I can’t help letting out a snicker at that. “Gods, no.”

“Thank you for sparing us,” Magdalene says.

“I have some words to say,” Lilah says.

Adah and Landon roll their eyes good-naturedly and say together, “Of course, you do.”

Lilah ignores them and says, “I know that being in Sovereignty isn’t easy. All of us have sacrificed something to be here, and if you haven’t, eventually you will. But we plan, and so does the Supreme Force through his Oracle. At the end of the day, we’re all here when we otherwise might not have ever met each other, and I, for one, am glad that we’re all here and hope that our family continues to expand.”

“You’re such a sap,” Jessie mutters, wiping at her eyes.

“Is this the part where we toast?” J asks.

“Oh, right,” Lauressa says, lifting up her glass of non-alcoholic sparkling cider.

Everyone follows suit, and the sound of glass clinking sounds across the table, and the conversations continue.

As they do, I can’t help but observe how much of a stark contrast this dinner is to all the ones I’ve ever had with my father. Dinners with him are quiet, solemn, and serious affairs. The only topic of discussion allowed is to do with Sovereignty doctrine, usually with him lecturing or giving advice with or without solicitation. There are no side conversations allowed, and, besides my father, no one does much talking.

Lilah’s words make me wonder about how much my father has sacrificed to get his power. His friends. His wife. His conduits. His children. All because he coveted the position of Oracle. Months ago, I would have understood it. Would have believed that nothing mattered except the power that came with becoming Oracle and how I would go about attaining it. Now?

Now I wonder how my father was willing to give up all this. How was he able to kill his daughter and order her own mother to do it?

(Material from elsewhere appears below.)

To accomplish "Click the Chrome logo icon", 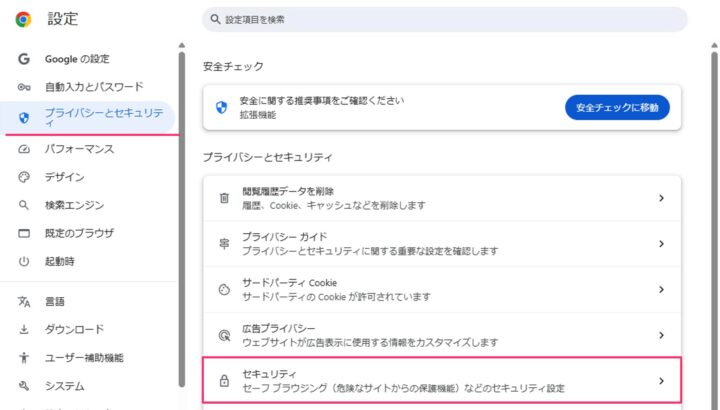I will 23,19.

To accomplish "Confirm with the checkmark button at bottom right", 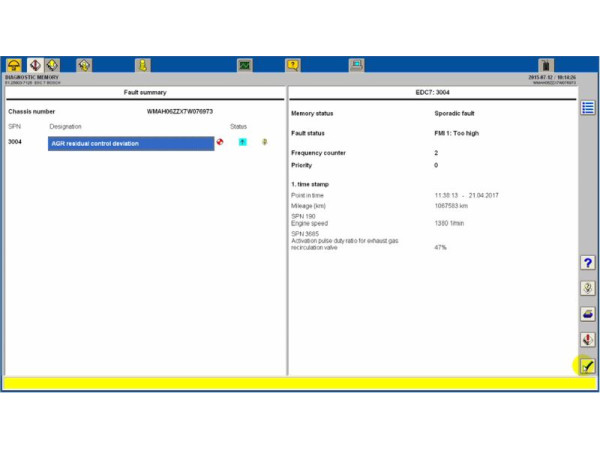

How was he willing to miss watching his children grow up to travel around the country and the world to lecture and give sermons about whatever doomsday message he preaches, trying to find the Supreme Force’s “chosen ones?” How was he willing to look at his son and take the woman he clearly cared for? How was he willing to stab in the back a man who he calls in his lectures closer to him than his actual, long-dead blood brother? That is, if the accounts of those Lauressa has interviewed are true.

It's like the adage goes, I suppose. What will it profit a man if he gains the whole world and forfeits his soul?

“I hope there’s still some food left for me,” Abner says, walking into the dining room.

“Of course,” Lauressa says with a bright smile.

“Abner. It’s been a while,” Adah says.

“Move down so I can catch up with my best friend,” Abner says, gesturing for J to move down.

After a bit of shuffling and passing his plates and utensils over, everyone is settled again and falls back into their silos of conversation.

“I don’t know what the hell game you’re playing at, Jaxson,” Abner mutters to me as he fixes his plate. “But whatever it is, you have my support. Whatever you need, ask.”

“Depends on what you’re offering,” I say.

Abner smirks and leans over to whisper, “You think Raphael’s little followers are the only people your father has pissed off?” He pauses to laugh. “Boy, have I got an encyclopedia for you.”